(Saved entries)
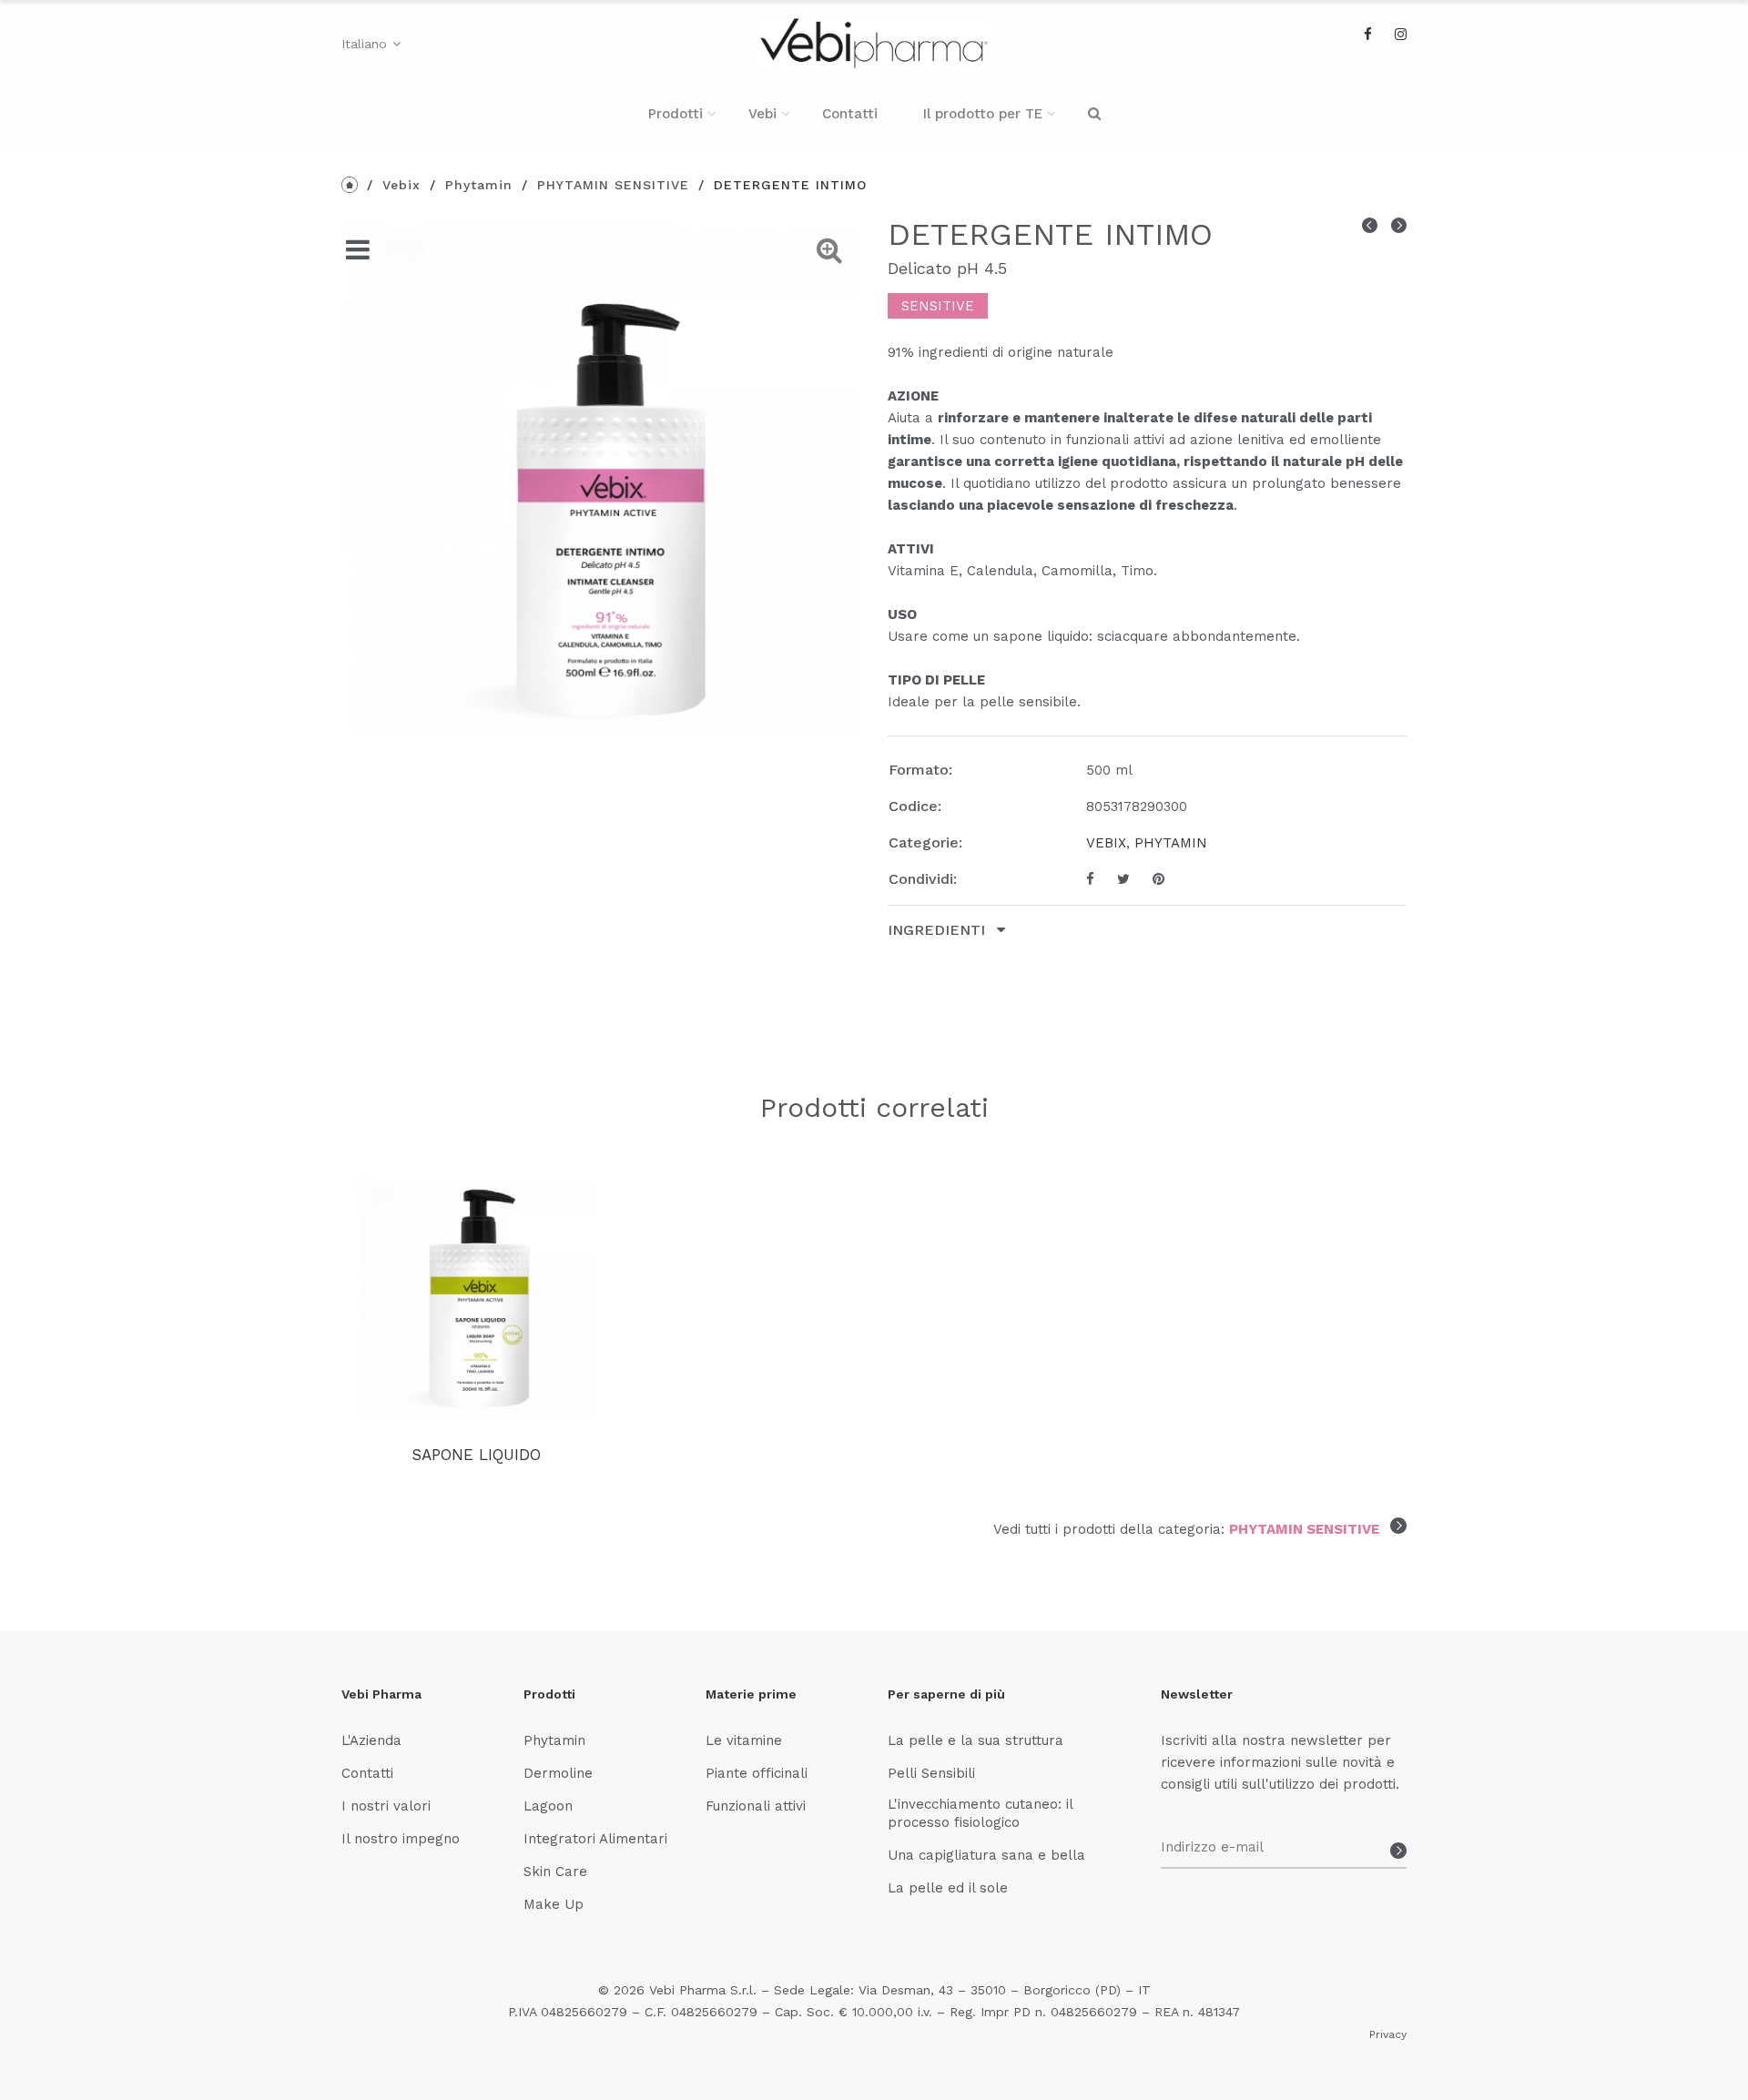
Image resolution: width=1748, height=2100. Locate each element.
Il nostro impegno (400, 1839)
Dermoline (558, 1773)
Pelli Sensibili (931, 1773)
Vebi (762, 114)
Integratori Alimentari (595, 1839)
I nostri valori (386, 1806)
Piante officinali (757, 1773)
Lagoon (548, 1806)
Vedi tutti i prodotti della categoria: (1186, 1529)
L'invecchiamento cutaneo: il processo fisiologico (980, 1813)
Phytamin (479, 185)
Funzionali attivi (756, 1806)
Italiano (364, 43)
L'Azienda (371, 1740)
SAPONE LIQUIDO (476, 1455)
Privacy (1388, 2034)
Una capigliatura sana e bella (986, 1855)
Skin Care (555, 1871)
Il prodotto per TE (982, 114)
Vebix (401, 185)
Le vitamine (744, 1740)
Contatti (850, 114)
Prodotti (675, 114)
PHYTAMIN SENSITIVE (613, 185)
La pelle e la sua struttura (975, 1740)
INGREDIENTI (939, 929)
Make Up (553, 1904)
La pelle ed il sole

Description of the task:
The records above should be returned exactly, with only their pictures held back.

Answer to this problem:
Image resolution: width=1748, height=2100. Locate each element.
Il nostro impegno (400, 1839)
Dermoline (558, 1773)
Pelli Sensibili (931, 1773)
Vebi (762, 114)
Integratori Alimentari (595, 1839)
I nostri valori (386, 1806)
Piante officinali (757, 1773)
Lagoon (548, 1806)
Vedi tutti i prodotti della categoria: (1186, 1529)
L'invecchiamento cutaneo: il processo fisiologico (980, 1813)
Phytamin (479, 185)
Funzionali attivi (756, 1806)
Italiano (364, 43)
L'Azienda (371, 1740)
SAPONE LIQUIDO (476, 1455)
Privacy (1388, 2034)
Una capigliatura sana e bella (986, 1855)
Skin Care (555, 1871)
Il prodotto per TE (982, 114)
Vebix (401, 185)
Le vitamine (744, 1740)
Contatti (850, 114)
Prodotti (675, 114)
PHYTAMIN SENSITIVE (613, 185)
La pelle e la sua struttura (975, 1740)
INGREDIENTI (939, 929)
Make Up (553, 1904)
La pelle ed il sole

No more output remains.